Nel laboratorio di Mario Cesari a Casa Fanchi,
strada per Sestino 38 61016 Pennabilli (PU)
0541928795 - Cell. 3494425740 pennabilli@gmail.com

In auto
Versante adriatico (45km).
Dall'autostrada uscite a Rimini nord (preferibile) o Rimini sud e raggiungete Santarcangelo. Da lì prendete la Marecchiese (Statale 258) in direzione Sansepolcro. Dopo Novafeltria trovate la deviazione per Pennabilli (ultimi 4 km).
Versante tirrenico.
Da Arezzo (80km) raggiungete Sansepolcro (metà strada) e prendete la Marecchiese (Statale 258) in direzione Rimini. Attraversate il passo di Viamaggio e scendete a Ponte Messa dove trovate la deviazione per Pennabilli (ultimi 3 km).
in treno
scendete a Rimini e prendete la corriera della Tram Servizi, fermata di fronte alla Stazione FS di Rimini (Per l'orario CLICCATE QUI, cercate le linee 160 e 161).
Il biglietto dovrebbe essere in vendita presso l'apposito sportello oppure nei bar e nelle edicole. Va obliterato a bordo. Pennabilli è a pochi kilometri da Novafeltria.

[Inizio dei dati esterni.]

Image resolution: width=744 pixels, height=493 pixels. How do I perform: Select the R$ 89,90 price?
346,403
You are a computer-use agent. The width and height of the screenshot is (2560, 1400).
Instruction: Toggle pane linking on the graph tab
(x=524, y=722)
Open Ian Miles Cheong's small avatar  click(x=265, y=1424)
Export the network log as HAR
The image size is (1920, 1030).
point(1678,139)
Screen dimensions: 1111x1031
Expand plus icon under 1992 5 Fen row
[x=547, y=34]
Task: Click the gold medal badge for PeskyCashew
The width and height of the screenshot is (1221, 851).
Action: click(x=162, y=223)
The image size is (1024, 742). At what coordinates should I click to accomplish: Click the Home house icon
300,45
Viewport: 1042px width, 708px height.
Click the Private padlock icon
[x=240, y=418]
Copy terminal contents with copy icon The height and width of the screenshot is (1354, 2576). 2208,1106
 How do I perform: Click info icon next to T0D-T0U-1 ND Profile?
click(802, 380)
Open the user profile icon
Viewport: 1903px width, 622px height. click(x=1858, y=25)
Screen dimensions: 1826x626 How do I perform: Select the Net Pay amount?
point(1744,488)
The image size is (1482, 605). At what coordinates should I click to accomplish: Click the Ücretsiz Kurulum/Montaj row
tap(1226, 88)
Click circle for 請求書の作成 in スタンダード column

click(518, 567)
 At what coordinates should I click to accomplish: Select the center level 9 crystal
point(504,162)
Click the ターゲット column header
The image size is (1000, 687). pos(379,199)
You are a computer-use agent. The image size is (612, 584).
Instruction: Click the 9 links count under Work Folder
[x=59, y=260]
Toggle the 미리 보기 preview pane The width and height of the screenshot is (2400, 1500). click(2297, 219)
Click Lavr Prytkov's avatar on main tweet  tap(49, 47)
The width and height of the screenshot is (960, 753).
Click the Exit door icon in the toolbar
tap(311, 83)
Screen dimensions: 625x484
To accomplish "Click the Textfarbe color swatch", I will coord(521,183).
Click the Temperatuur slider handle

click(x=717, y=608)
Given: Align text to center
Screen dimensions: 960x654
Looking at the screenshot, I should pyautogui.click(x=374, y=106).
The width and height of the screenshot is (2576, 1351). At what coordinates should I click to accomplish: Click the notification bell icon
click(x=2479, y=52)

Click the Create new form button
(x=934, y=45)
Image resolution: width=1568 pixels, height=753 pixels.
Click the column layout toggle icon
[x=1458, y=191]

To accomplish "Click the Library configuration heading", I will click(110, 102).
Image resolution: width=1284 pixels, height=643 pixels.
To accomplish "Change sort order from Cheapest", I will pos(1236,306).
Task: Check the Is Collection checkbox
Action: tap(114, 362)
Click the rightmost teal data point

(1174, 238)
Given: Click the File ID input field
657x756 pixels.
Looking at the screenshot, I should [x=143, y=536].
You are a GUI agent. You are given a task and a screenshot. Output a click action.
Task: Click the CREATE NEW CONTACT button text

Se riuscite ad arrivare fino a Novafeltria e poi non trovate più corriere per Pennabilli, avvertite e verrete recuperati in automobile senza problemi.
Pennabilli è una città medievale nel Montefeltro, tra Marche, Romagna e Toscana.
Nasce nel 1350 dalla fusione di due preesistenti castelli: Penna, culla del casato dei Malatesta (lo stesso di Paolo che con Francesca è nella Commedia), costruito su di un appuntito sperone roccioso e Billi (dal nome di una comunità etrusca, devota al dio del fuoco Bel).
Il tempo che si è portato via i due castelli ha lasciato alla città un centro storico molto suggestivo e pregevoli opere d'arte quali l'affresco miracoloso della Madonna delle Grazie (prima metà XV secolo), conservato nell'omonimo santuario, e la Pieve romanica di San Pietro (XII secolo) a Ponte Messa.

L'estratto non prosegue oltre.